--- Begin Record set ---

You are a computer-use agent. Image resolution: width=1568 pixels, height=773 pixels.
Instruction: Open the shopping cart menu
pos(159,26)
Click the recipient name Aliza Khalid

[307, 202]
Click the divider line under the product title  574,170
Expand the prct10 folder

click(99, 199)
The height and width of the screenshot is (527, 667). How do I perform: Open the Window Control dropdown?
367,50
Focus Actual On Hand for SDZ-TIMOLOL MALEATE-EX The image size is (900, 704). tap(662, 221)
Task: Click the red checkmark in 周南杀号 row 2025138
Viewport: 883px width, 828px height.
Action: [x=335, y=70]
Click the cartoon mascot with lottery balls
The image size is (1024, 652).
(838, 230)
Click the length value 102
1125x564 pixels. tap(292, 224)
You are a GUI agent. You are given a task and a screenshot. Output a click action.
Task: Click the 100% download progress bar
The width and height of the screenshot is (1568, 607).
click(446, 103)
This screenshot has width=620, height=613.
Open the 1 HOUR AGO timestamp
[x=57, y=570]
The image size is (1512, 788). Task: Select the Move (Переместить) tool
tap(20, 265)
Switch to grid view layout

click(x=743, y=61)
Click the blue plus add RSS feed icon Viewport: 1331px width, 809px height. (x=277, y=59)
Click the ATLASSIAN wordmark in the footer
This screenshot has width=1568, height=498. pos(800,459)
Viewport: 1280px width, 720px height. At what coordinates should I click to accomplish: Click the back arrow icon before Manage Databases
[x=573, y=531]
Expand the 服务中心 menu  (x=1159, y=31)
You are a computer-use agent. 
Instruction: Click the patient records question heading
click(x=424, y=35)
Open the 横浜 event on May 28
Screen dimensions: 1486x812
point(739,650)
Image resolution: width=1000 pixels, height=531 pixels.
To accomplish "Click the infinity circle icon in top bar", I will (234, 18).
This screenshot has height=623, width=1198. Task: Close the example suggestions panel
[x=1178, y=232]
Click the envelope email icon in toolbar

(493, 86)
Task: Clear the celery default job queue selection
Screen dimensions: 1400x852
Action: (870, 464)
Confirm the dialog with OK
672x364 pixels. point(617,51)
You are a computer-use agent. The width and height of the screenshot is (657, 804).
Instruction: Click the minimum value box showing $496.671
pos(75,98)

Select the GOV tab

--- End Record set ---

§ **What is needed**
Turn the entire listing above into a numbered list, one line per item, and leave out the blank lines.

§ **Answer to the task**
1. You are a computer-use agent. Image resolution: width=1568 pixels, height=773 pixels.
2. Instruction: Open the shopping cart menu
3. pos(159,26)
4. Click the recipient name Aliza Khalid
5. [307, 202]
6. Click the divider line under the product title  574,170
7. Expand the prct10 folder
8. click(99, 199)
9. The height and width of the screenshot is (527, 667). How do I perform: Open the Window Control dropdown?
10. 367,50
11. Focus Actual On Hand for SDZ-TIMOLOL MALEATE-EX The image size is (900, 704). tap(662, 221)
12. Task: Click the red checkmark in 周南杀号 row 2025138
13. Viewport: 883px width, 828px height.
14. Action: [x=335, y=70]
15. Click the cartoon mascot with lottery balls
16. The image size is (1024, 652).
17. (838, 230)
18. Click the length value 102
19. 1125x564 pixels. tap(292, 224)
20. You are a GUI agent. You are given a task and a screenshot. Output a click action.
21. Task: Click the 100% download progress bar
22. The width and height of the screenshot is (1568, 607).
23. click(446, 103)
24. This screenshot has width=620, height=613.
25. Open the 1 HOUR AGO timestamp
26. [x=57, y=570]
27. The image size is (1512, 788). Task: Select the Move (Переместить) tool
28. tap(20, 265)
29. Switch to grid view layout
30. click(x=743, y=61)
31. Click the blue plus add RSS feed icon Viewport: 1331px width, 809px height. (x=277, y=59)
32. Click the ATLASSIAN wordmark in the footer
33. This screenshot has width=1568, height=498. pos(800,459)
34. Viewport: 1280px width, 720px height. At what coordinates should I click to accomplish: Click the back arrow icon before Manage Databases
35. [x=573, y=531]
36. Expand the 服务中心 menu  (x=1159, y=31)
37. You are a computer-use agent. 
38. Instruction: Click the patient records question heading
39. click(x=424, y=35)
40. Open the 横浜 event on May 28
41. Screen dimensions: 1486x812
42. point(739,650)
43. Image resolution: width=1000 pixels, height=531 pixels.
44. To accomplish "Click the infinity circle icon in top bar", I will (234, 18).
45. This screenshot has height=623, width=1198. Task: Close the example suggestions panel
46. [x=1178, y=232]
47. Click the envelope email icon in toolbar
48. (493, 86)
49. Task: Clear the celery default job queue selection
50. Screen dimensions: 1400x852
51. Action: (870, 464)
52. Confirm the dialog with OK
53. 672x364 pixels. point(617,51)
54. You are a computer-use agent. The width and height of the screenshot is (657, 804).
55. Instruction: Click the minimum value box showing $496.671
56. pos(75,98)
57. Select the GOV tab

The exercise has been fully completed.